(Data excerpts)
....................
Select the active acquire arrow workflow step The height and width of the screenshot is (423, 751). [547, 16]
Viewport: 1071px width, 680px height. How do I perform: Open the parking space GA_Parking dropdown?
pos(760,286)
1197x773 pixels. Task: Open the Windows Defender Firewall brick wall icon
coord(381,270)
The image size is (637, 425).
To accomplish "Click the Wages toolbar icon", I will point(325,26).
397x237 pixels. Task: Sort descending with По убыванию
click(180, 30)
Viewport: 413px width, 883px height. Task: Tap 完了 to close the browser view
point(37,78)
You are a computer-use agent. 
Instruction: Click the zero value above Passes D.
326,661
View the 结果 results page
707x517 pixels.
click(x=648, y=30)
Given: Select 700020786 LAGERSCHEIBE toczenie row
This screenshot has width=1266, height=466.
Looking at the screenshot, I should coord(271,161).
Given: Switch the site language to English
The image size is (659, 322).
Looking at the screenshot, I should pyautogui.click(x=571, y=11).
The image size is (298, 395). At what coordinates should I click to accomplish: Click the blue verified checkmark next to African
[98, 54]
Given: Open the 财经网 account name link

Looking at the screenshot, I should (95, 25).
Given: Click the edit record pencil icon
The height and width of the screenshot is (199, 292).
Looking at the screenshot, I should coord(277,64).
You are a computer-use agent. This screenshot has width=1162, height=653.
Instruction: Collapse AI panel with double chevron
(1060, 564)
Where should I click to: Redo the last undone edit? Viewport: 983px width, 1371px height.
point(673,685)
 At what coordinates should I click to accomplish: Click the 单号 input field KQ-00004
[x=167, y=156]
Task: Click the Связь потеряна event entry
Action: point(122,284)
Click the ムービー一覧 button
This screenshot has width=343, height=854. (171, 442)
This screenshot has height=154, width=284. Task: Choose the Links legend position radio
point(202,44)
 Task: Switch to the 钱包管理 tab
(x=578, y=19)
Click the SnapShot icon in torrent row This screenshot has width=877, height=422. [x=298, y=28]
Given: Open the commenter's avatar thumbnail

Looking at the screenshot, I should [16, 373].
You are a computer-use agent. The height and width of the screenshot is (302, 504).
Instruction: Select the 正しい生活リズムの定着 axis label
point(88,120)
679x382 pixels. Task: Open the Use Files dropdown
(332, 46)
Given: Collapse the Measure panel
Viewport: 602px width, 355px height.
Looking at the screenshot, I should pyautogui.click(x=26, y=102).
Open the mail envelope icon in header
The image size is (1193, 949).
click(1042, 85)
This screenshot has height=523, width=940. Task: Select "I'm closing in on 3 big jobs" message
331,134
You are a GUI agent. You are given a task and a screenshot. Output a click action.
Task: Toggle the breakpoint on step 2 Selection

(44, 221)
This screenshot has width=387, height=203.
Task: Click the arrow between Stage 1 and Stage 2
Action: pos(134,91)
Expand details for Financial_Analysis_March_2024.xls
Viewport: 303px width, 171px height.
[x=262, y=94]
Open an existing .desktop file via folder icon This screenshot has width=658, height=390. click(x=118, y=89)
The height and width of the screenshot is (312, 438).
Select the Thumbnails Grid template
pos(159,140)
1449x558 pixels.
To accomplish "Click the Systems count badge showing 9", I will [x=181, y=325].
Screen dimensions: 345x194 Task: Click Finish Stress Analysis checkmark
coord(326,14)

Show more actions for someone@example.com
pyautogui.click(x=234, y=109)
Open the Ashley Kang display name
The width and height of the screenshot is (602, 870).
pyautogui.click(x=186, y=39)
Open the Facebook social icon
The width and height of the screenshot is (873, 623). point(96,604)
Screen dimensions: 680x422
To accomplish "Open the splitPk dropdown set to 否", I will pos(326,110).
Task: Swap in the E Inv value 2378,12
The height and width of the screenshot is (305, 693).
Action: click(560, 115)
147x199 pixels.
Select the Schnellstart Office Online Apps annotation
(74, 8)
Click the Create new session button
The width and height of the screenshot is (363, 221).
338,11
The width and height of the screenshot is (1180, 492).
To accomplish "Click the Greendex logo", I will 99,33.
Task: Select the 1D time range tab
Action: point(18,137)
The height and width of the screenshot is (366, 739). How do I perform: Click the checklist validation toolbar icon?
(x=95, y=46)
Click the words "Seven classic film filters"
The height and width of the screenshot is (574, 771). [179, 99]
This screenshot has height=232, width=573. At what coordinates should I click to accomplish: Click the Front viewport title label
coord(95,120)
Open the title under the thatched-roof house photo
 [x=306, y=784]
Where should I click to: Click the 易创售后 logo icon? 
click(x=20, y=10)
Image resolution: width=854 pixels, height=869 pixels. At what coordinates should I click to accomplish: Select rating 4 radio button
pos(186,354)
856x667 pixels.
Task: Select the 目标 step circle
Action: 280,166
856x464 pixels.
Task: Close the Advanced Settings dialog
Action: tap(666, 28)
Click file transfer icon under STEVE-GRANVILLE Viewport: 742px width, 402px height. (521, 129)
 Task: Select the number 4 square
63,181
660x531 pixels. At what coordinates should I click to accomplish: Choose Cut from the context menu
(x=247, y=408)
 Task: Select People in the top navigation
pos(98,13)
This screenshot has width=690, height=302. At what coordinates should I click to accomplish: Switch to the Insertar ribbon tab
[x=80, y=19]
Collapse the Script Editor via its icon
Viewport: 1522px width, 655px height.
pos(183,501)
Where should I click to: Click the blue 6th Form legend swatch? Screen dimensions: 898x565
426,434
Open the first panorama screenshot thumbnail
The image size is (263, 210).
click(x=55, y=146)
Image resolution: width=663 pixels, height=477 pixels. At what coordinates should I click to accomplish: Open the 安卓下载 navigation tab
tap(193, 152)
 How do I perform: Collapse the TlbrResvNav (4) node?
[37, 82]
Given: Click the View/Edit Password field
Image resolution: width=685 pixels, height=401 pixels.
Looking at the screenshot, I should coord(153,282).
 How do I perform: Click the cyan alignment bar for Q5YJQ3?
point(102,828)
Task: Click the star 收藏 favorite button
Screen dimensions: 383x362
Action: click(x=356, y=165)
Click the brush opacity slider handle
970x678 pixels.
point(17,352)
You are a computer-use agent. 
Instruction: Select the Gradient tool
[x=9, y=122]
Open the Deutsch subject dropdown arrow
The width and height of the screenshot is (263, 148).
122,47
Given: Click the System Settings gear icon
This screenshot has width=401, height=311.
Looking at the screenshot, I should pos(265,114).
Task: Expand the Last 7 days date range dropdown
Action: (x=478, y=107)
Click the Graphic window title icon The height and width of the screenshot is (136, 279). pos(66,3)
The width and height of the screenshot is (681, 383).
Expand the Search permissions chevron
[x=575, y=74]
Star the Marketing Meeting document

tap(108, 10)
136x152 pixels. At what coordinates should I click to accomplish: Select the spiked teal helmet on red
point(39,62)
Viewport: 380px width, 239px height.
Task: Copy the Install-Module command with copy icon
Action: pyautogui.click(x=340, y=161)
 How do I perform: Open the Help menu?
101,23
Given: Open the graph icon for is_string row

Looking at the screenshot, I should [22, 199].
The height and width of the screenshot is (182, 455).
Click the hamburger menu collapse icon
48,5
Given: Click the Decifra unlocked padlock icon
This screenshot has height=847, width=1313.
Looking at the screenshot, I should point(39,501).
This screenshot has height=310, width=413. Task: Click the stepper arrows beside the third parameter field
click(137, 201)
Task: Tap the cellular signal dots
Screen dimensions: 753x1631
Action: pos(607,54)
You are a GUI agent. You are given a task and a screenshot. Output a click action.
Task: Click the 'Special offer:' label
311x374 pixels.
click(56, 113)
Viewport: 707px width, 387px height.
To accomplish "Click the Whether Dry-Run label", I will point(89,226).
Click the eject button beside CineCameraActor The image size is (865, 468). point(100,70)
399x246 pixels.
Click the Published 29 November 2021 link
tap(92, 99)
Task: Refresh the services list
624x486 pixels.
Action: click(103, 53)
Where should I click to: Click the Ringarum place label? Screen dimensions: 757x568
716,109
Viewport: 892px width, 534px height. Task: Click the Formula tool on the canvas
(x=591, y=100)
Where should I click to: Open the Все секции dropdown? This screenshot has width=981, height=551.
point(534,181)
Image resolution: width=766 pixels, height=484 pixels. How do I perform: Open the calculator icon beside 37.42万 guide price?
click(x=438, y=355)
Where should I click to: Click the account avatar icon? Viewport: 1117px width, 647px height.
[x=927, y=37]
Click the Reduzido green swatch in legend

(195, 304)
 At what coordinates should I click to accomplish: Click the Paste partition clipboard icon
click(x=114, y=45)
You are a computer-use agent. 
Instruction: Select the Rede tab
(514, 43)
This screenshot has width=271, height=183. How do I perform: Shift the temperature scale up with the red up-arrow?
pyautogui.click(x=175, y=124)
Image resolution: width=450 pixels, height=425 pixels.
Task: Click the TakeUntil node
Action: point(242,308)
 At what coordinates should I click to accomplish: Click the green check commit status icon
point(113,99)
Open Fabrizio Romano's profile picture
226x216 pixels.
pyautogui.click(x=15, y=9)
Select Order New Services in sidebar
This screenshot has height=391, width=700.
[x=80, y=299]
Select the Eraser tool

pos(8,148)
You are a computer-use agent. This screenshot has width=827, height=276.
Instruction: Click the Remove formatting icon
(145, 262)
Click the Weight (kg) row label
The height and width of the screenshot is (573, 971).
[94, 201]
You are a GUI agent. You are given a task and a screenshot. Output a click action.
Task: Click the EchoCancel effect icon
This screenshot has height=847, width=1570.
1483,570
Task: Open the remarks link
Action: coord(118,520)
....................
▶ _WHAT TO WORK ON_: From the records above, transcribe exactly the run of lines that opens with the line holding "226x216 pixels." and closes with the line holding "has width=827, height=276.", both included.

▶ _EXPECTED OUTPUT_:
226x216 pixels.
pyautogui.click(x=15, y=9)
Select Order New Services in sidebar
This screenshot has height=391, width=700.
[x=80, y=299]
Select the Eraser tool

pos(8,148)
You are a computer-use agent. This screenshot has width=827, height=276.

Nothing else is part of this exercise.